本発明は、エンジンの油圧を適切に制御することができるエンジンの油圧制御装置に関する。
エンジンの内部には、オイルパン内に貯留された潤滑剤としてのオイルをオイルポンプによって吸入圧送し、潤滑各部に供給するためのオイル通路が形成されている。また、オイルポンプの下流のオイル通路には、オイルポンプの送油に伴うオイル通路内の圧力(油圧)が設定圧力以上となった時に開弁するオイルリリーフ弁を備えたオイルリリーフ通路が接続され、余剰のオイルをオイルパンに戻してオイル通路内の最大油圧を規制している。ここで、オイルポンプはオイルの粘度が高くなる低温始動時に、オイル通路からのオイルリリーフ量を増大させてオイルポンプにかかる負担を軽減して始動性の向上を図る提案がされている(特許文献1)。
具体的には、エンジンを始動する際にはスタータモータによってフライホイールを回転させ、エンジンを始動可能な最小回転数まで到達させる必要があるが、低温時にはオイルの粘度が高くなることにより、オイル通路内を流動するオイルの流動抵抗が増してオイルポンプにかかる負担が増大し、これがスタータモータ駆動力の反力として作用するために、エンジンを始動可能な最小回転数に到達させることができなくなり、始動性の悪化をきたす。
そこで、特許文献1で提案されたオイル通路構造によれば、オイルポンプ下流のオイル通路とオイルパンとを連通する第1のオイルリリーフ通路と、これに並列に第2のオイルリリーフ通路とを設け、第1のオイルリリーフ通路にはオイル通路内の油圧が設定値以上となったときに開弁するオイルリリーフ弁を、第2のオイルリリーフ通路には温度及び始動信号によって開弁するオイルリリーフ通路開閉弁が設けられている。
このような構成とすることにより、オイルの粘度が高くなる低温時にはオイルリリーフ通路開閉弁が開弁し、第2のオイルリリーフ通路を介して一部のオイルがオイルパンに戻されるため、オイルポンプ下流の油圧が小さくなってオイルポンプにかかる負担が軽減される。
さらに、このような特許文献1による提案を改良するものとして特許文献2の提案もある。特許文献2には温度変化に伴うオイル粘度変化があっても常時始動に必要な最低油圧を確保しつつ、オイルポンプの負荷を軽減して始動性を向上させるエンジンのオイル通路構造が開示されている。具体的には、オイルポンプ下流のオイル通路とオイルパンとを連通する第1のオイルリリーフ通路と、これと並列に第2のオイルリリーフ通路を設け、第1のオイルリリーフ通路にはオイル通路内の油圧が設定油圧以上となったときに開弁するオイルリリーフ弁を、第2のオイルリリーフ通路には始動信号によって開弁するオイルリリーフ通路開閉弁を備えたエンジンのオイル通路構造において、上記第2のオイルリリーフ通路には、オイルリリーフ通路開閉弁と直列に第2のオイルリリーフ弁が設けられ、この第2のオイルリリーフ弁の開弁圧は第1のオイルリリーフ通路に設けられたオイルリリーフ弁の開弁圧よりも低く、かつ、始動時に必要な最低油圧以上の油圧で開弁するように設定されている。

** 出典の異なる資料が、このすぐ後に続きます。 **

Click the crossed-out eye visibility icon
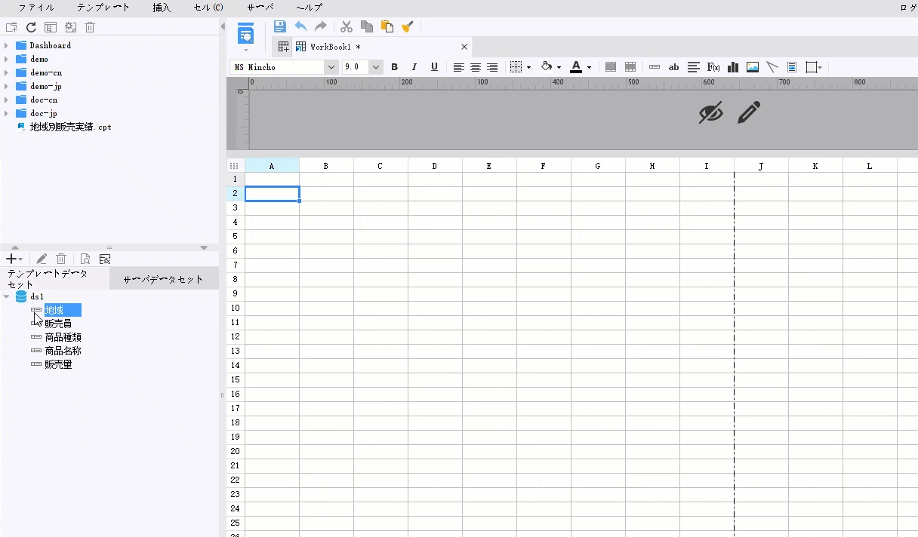click(710, 113)
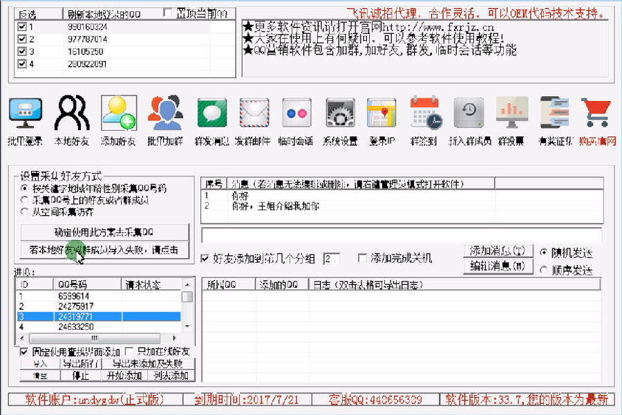Choose the 顺序发送 sequential send option
622x415 pixels.
543,270
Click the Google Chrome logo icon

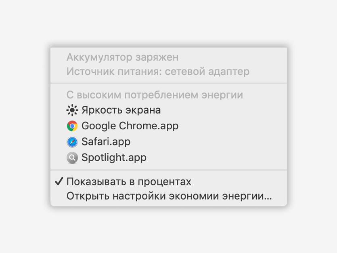[x=72, y=126]
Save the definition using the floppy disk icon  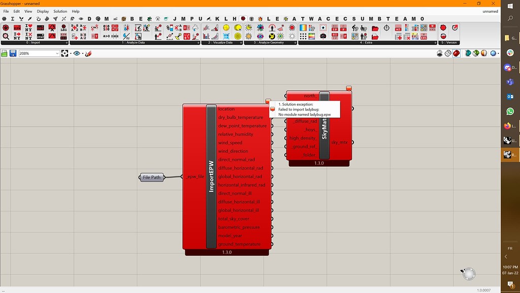(x=13, y=53)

このような構成とすることにより、第2のオイルリリーフ通路に設けたオイルリリーフ通路開閉弁を開弁させ、低温始動時にオイルポンプ下流の油圧を低下させてオイルポンプにかかる負担を軽減することができるとともに、第2のリリーフ弁の開弁が始動時に必要な最低油圧以上の油圧で行われるので、オイルの粘度変化があってもオイルが過剰にオイルパンに戻されることがなく始動時に必要な油量が確保される。
ところで、エンジンには暖機完了後のエンジン各部を適切に冷却する種々の仕組みが組み込まれているが、その中の一つにピストンジェットがある。これは稼働しているピストンに向かってオイルを噴射し、ピストン周辺の冷却を図ろうとするものである。このピストンジェットは、オイル流路内の油圧が所定値以上になるとピストンに向けられたノズルが開弁してオイルが噴射されるようになっている。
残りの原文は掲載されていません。